**Collected data entries**
Segment Open
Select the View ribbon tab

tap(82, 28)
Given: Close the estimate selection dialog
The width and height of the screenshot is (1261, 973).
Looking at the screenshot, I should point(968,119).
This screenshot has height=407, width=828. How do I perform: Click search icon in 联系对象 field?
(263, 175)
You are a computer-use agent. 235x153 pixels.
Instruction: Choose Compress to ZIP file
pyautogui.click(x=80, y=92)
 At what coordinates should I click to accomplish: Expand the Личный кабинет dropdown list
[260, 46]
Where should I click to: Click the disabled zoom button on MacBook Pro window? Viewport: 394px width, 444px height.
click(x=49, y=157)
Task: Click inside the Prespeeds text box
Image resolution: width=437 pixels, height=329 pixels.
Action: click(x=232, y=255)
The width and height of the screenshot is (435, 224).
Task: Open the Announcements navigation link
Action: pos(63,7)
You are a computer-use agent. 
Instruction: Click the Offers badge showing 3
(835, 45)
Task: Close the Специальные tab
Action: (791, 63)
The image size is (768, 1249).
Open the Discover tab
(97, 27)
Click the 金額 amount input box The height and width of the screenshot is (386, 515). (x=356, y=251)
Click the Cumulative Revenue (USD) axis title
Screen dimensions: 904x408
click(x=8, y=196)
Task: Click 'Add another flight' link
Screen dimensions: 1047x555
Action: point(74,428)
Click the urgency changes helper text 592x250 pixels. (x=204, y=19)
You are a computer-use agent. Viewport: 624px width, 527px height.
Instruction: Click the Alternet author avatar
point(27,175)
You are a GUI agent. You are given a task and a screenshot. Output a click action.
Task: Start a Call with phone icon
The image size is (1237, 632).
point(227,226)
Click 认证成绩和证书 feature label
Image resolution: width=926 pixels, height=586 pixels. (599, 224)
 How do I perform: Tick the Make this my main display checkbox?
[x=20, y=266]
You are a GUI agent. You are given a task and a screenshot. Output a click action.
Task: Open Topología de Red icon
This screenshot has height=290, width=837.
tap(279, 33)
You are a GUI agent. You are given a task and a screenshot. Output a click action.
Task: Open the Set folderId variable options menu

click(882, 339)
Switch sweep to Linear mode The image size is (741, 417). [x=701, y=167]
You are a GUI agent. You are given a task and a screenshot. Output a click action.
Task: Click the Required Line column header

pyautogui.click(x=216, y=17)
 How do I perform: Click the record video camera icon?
Segment Closed
**Action item**
Please give an exact copy of the entries above, from the line with "Instruction: Click the Offers badge showing 3" down to the line with "You are a computer-use agent. Viewport: 624px", inclusive, and nothing else.

**Response for this exercise**
Instruction: Click the Offers badge showing 3
(835, 45)
Task: Close the Специальные tab
Action: (791, 63)
The image size is (768, 1249).
Open the Discover tab
(97, 27)
Click the 金額 amount input box The height and width of the screenshot is (386, 515). (x=356, y=251)
Click the Cumulative Revenue (USD) axis title
Screen dimensions: 904x408
click(x=8, y=196)
Task: Click 'Add another flight' link
Screen dimensions: 1047x555
Action: point(74,428)
Click the urgency changes helper text 592x250 pixels. (x=204, y=19)
You are a computer-use agent. Viewport: 624px width, 527px height.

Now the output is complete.